_Working data_:
:::

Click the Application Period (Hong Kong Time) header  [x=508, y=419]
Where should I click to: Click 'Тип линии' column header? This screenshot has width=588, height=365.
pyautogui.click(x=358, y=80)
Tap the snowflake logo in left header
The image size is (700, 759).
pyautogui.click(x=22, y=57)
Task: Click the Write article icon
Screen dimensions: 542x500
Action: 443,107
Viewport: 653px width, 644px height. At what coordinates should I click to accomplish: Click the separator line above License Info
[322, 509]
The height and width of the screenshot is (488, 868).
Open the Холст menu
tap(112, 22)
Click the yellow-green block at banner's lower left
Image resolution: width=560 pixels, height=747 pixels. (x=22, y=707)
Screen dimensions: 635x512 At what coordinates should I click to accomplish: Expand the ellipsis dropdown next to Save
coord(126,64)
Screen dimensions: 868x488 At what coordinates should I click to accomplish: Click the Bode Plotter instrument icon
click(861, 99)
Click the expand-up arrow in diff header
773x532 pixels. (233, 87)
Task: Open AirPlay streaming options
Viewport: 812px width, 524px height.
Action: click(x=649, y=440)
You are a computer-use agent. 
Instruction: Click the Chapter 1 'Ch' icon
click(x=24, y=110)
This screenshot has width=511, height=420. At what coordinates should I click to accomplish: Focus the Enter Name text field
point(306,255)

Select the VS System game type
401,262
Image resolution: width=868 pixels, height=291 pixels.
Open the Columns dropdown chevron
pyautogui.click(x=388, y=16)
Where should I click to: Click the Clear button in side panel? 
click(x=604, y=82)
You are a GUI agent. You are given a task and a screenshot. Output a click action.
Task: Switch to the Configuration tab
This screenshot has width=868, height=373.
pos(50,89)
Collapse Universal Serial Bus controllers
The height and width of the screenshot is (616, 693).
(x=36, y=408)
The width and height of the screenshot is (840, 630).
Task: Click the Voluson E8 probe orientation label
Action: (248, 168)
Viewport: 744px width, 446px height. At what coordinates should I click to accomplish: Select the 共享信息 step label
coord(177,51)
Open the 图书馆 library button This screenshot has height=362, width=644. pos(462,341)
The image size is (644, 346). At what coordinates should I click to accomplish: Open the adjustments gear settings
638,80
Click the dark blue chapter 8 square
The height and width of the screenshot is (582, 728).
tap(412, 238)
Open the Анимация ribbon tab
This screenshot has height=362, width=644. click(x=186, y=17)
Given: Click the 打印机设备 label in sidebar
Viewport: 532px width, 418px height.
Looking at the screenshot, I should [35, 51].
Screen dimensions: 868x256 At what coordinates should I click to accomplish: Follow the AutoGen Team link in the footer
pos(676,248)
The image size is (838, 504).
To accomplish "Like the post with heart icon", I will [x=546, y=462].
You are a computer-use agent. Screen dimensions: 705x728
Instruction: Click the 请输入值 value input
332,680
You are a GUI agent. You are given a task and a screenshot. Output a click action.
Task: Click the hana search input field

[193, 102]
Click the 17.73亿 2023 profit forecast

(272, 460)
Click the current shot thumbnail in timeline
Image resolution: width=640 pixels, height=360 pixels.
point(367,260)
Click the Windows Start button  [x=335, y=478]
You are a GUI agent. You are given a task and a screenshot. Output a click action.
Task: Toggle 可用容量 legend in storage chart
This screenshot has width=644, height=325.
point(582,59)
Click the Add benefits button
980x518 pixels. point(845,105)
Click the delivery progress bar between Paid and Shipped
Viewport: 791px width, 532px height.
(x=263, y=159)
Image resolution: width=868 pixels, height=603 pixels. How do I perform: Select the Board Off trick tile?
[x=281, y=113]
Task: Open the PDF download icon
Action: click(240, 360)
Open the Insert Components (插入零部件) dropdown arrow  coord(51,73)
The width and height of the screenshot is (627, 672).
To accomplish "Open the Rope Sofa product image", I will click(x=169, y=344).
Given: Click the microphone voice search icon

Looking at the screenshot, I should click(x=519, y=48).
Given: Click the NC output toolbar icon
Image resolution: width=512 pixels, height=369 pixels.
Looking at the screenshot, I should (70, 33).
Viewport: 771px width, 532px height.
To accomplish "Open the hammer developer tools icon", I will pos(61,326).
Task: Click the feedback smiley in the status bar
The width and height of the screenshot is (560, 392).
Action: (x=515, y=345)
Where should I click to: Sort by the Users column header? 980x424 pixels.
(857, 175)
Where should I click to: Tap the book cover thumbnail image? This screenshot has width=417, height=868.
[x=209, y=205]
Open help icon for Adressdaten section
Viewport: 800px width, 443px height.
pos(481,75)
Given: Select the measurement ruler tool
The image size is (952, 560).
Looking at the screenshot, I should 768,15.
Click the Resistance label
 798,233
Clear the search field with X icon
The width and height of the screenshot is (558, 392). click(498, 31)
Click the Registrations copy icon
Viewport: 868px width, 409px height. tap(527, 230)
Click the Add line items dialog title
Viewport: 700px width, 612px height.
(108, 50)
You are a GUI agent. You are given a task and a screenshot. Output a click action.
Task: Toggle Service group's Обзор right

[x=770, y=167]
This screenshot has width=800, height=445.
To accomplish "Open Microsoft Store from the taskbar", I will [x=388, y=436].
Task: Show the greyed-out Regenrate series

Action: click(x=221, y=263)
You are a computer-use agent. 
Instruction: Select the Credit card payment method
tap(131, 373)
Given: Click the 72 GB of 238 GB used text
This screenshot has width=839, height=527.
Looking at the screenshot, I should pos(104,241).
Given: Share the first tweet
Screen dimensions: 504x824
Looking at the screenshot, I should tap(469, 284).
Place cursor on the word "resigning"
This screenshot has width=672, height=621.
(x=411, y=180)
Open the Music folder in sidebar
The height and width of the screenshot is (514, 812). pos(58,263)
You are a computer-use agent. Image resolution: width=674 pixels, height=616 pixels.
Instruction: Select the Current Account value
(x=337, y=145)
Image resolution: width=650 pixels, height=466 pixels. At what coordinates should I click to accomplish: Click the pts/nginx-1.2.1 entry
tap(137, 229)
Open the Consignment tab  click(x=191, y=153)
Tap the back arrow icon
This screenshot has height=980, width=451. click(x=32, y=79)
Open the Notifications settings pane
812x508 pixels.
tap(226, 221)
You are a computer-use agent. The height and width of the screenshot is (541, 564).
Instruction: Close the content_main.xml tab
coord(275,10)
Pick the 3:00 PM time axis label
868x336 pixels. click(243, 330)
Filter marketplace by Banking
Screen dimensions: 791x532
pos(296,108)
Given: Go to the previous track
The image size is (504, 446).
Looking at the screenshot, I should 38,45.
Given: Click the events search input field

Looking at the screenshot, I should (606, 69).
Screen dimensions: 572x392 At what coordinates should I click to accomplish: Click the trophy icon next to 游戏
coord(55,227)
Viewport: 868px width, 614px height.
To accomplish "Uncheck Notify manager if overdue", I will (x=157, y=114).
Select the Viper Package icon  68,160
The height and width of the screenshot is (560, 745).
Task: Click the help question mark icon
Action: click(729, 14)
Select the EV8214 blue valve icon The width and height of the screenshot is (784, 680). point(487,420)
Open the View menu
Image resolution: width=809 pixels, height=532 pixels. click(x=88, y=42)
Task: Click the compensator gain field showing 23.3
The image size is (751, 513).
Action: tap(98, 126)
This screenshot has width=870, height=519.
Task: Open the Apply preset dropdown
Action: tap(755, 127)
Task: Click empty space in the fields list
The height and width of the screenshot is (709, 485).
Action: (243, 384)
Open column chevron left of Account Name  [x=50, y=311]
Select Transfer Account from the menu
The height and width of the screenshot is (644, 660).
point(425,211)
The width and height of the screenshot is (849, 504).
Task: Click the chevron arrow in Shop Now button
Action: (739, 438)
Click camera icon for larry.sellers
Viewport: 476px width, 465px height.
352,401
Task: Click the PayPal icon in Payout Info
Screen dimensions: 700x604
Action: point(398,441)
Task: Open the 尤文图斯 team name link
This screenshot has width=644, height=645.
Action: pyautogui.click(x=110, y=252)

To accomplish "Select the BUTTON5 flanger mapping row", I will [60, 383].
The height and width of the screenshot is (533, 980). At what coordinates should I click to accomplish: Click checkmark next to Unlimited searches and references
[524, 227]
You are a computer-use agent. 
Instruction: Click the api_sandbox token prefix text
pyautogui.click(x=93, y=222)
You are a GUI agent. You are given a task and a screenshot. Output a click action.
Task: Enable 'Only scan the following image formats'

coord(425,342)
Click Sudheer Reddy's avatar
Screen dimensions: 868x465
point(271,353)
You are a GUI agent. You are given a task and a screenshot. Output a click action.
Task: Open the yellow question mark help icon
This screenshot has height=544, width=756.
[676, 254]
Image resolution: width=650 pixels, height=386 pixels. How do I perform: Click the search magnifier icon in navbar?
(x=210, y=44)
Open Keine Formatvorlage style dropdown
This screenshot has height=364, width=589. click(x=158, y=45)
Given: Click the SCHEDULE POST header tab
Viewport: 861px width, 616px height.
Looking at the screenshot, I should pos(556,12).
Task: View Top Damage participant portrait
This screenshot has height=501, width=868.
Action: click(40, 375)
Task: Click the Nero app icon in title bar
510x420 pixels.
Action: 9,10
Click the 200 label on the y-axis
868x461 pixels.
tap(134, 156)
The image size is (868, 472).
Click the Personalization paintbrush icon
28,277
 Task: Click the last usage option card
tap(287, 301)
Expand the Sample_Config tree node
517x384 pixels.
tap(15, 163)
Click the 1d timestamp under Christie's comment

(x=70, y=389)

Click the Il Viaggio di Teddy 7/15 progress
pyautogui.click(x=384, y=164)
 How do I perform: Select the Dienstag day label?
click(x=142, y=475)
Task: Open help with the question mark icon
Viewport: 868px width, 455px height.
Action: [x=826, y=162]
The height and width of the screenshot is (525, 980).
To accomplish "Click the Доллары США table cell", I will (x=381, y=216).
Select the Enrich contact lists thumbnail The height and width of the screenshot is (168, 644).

:::

_Problem details_: Check each line of the records above, and copy those that hold the word "from".

_Answer space_:
To accomplish "Open Microsoft Store from the taskbar", I will [x=388, y=436].
Select Transfer Account from the menu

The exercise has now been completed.